La campagne électorale a promptement relégué le débat sur l’abolition de la
charge de lieutenant-gouverneur du Québec. Une telle situation contribue
pourtant tout autant à nourrir le cynisme envers les institutions que les
dépenses somptuaires de l’ex-lieutenant-gouverneure. Puisque aucune réforme
constitutionnelle n’est envisageable à court ou à moyen terme afin de
remédier à cette situation, il est donc grand temps que les partis
politiques fassent davantage preuve de pragmatisme.
Or il existe une solution simple consistant à laisser en déshérence la
charge de lieutenant-gouverneur jusqu’à ce que, à l’occasion d’une ronde
constitutionnelle ou d’une constitution québécoise, cette question soit
officiellement tranchée. Il sera alors temps de voir si la fonction doit
être abolie ou rendue élective par exemple. En attendant, la constitution
canadienne prévoit déjà les mécanismes permettant aux institutions de
fonctionner quand même. L’article 67 amendé de la Constitution mentionne
que « Le gouverneur en conseil peut nommer un administrateur chargé
d'exercer les fonctions de lieutenant-gouverneur en cas d'absence ou
d'empêchement du titulaire ou de vacance de sa charge. »
En réalité, la
nomination d’un administrateur par décret du Conseil du trésor du
gouvernement canadien est automatique. Il peut agir en lieu et place du
lieutenant-gouverneur dès que ce dernier « n’est pas en mesure » de
s’acquitter de ses tâches. Depuis 1958, c’est l’un des juges principaux de
la Cour d’appel du Québec qui est nommé administrateur du gouvernement du
Québec et, depuis 2000, l’honorable juge Paul-Arthur Gendreau a déjà
procédé à la sanction de quelques lois et à la ratification de décrets
lorsque le lieutenant-gouverneur séjournait à l’extérieur du Québec ou
était malade. Il est vrai que la « suppléance » de l’administrateur de la
province vise en principe à palier à une situation temporaire, mais la
distinction avec « intérim » n’est pas nette. Au sens de la loi
constitutionnelle, « intérim » suggère l'idée d’un remplacement en cas de
vacance tandis que « suppléance » correspond mieux à des cas d'absence ou
d'empêchement momentanés, « sauf lorsque le suppléant est une personne
expressément nommée à l'avance en cette qualité », ce qui semble bien le
cas de cet alinéa de l’article 67 (Statuts révisés du Canada, janv. 1991).

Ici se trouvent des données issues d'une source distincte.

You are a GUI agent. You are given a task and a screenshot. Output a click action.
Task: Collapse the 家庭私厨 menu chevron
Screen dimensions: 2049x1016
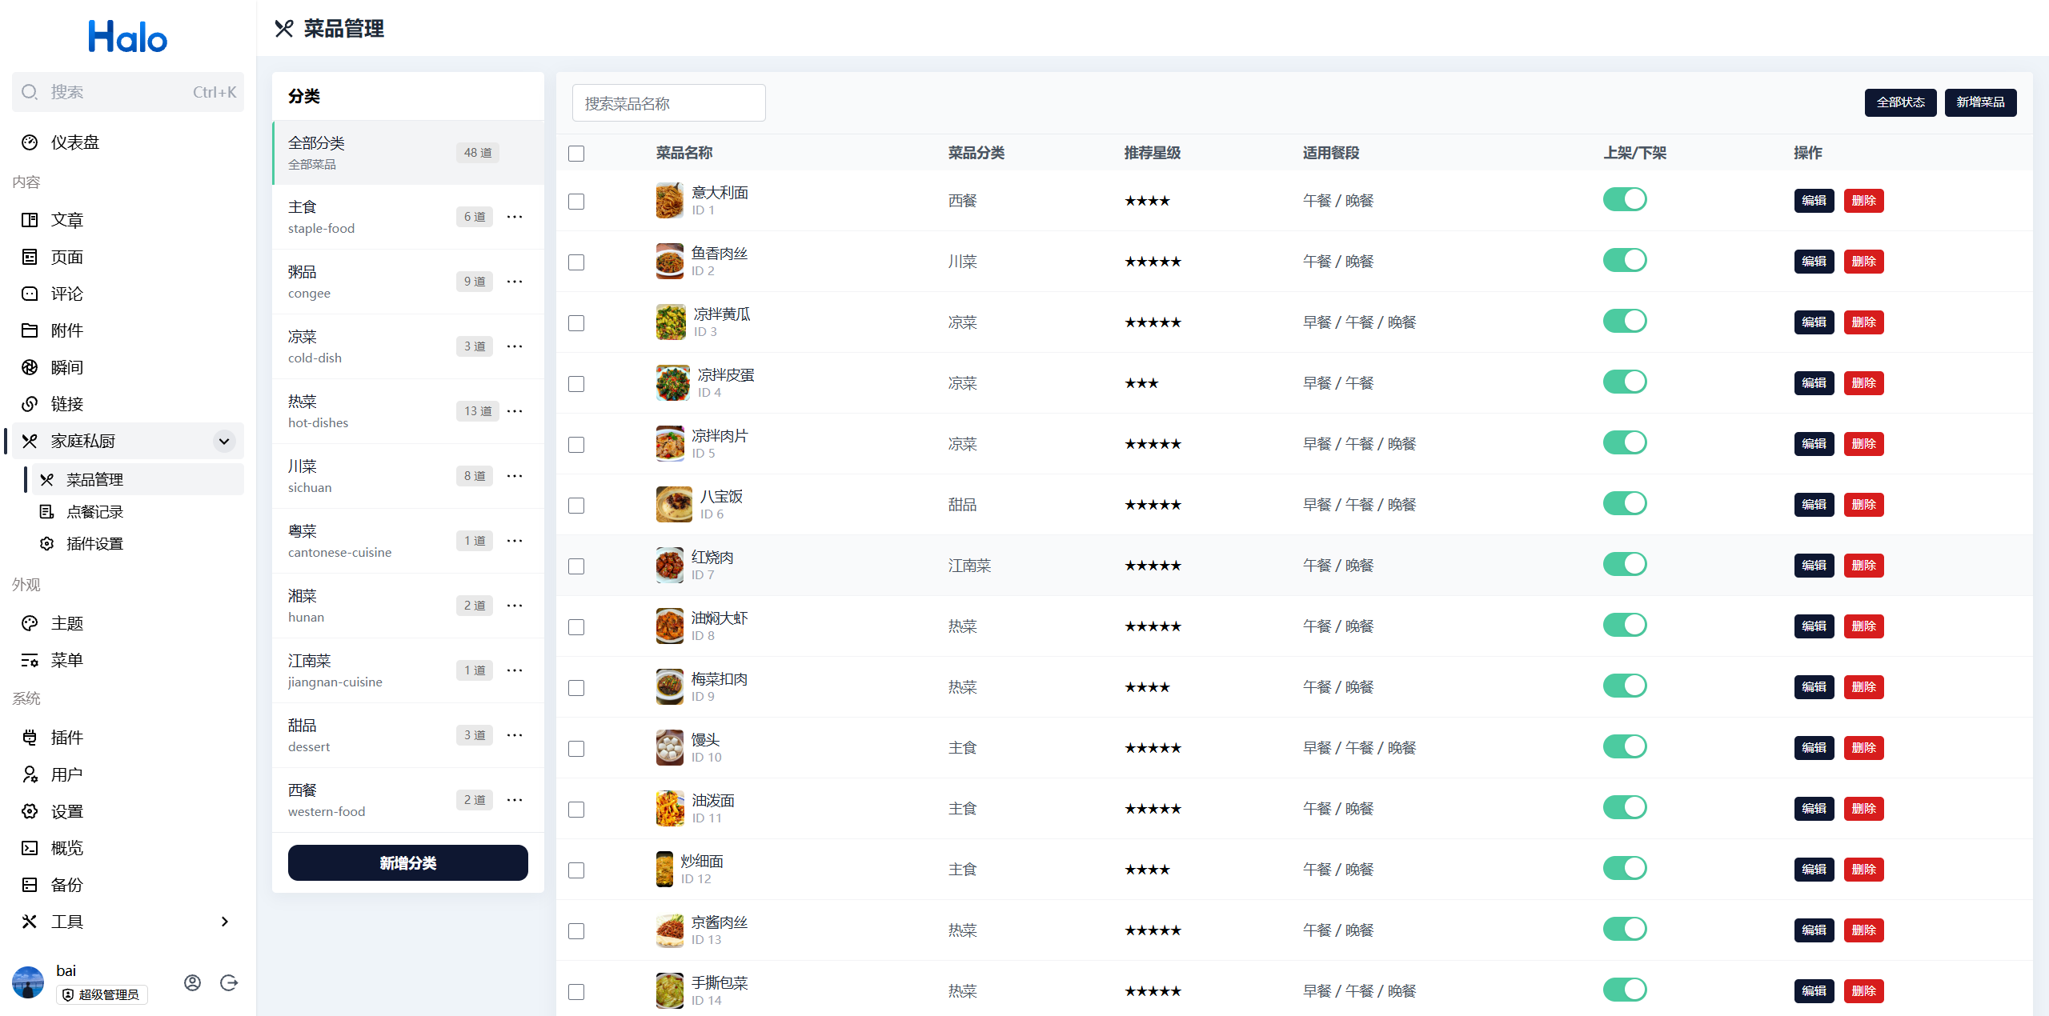(224, 441)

Sur cette voie pragmatique, le prochain gouvernement du Québec devrait
rencontrer l’appui du premier ministre Harper qui a déjà procédé à une
manœuvre équivalente en 1989 afin d’obtenir un sénat « triple E » élu,
efficace et égal (entre les provinces). Le parti réformiste des Manning,
Stockwell Day et Stephen Harper, en collaboration avec le gouvernement
provincial de l’Alberta, avait alors procédé à l’élection populaire du
candidat au poste de sénateur. Un certain Stan Waters l’avait emporté et
fut plus tard désigné pour siéger au Sénat par le premier ministre Brian
Mulroney qui endossait de la sorte le choix des électeurs albertains et la
stratégie du parti réformiste. L’Alberta et la Colombie-Britannique ont
depuis voté des lois prévoyant l’élection des sénateurs.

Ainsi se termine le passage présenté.